Loss of CLN3, the gene mutated in juvenile neuronal ceroid lipofuscinosis, leads to metabolic impairment and autophagy induction in retinal pigment epithelium.

Juvenile neuronal ceroid lipofuscinosis (JNCL, aka. juvenile Batten disease or CLN3 disease) is a lysosomal storage disease characterized by progressive blindness, seizures, cognitive and motor failures, and premature death. JNCL is caused by mutations in the Ceroid Lipofuscinosis, Neuronal 3 (CLN3) gene, whose function is unclear. Although traditionally considered a neurodegenerative disease, CLN3 disease displays eye-specific effects: Vision loss not only is often one of the earliest symptoms of JNCL, but also has been reported in non-syndromic CLN3 disease.

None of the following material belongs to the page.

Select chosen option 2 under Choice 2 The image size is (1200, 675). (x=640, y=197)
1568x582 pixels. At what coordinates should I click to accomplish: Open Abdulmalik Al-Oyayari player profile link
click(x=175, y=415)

Here we described the roles of CLN3 protein in maintaining healthy retinal pigment epithelium (RPE) and normal vision. Using electroretinogram, fundoscopy and microscopy, we showed impaired visual function, retinal autofluorescent lesions, and RPE disintegration and metaplasia/hyperplasia in a Cln3 ~ 1 kb-deletion mouse model [1] on C57BL/6J background. Utilizing a combination of biochemical analyses, RNA-Seq, Seahorse XF bioenergetic analysis, and Stable Isotope Resolved Metabolomics (SIRM), we further demonstrated that loss of CLN3 increased autophagic flux, suppressed mTORC1 and Akt activities, enhanced AMPK activity, and up-regulated gene expression of the autophagy-lysosomal system in RPE-1 cells, suggesting autophagy induction. This CLN3 deficiency induced autophagy induction coincided with decreased mitochondrial oxygen consumption, glycolysis, the tricarboxylic acid (TCA) cycle, and ATP production. We also reported for the first time that loss of CLN3 led to glycogen accumulation despite of impaired glycogen synthesis. Our comprehensive analyses shed light on how loss of CLN3 affect autophagy and metabolism. This work suggests possible links among metabolic impairment, autophagy induction and lysosomal storage, as well as between RPE atrophy/degeneration and vision loss in JNCL.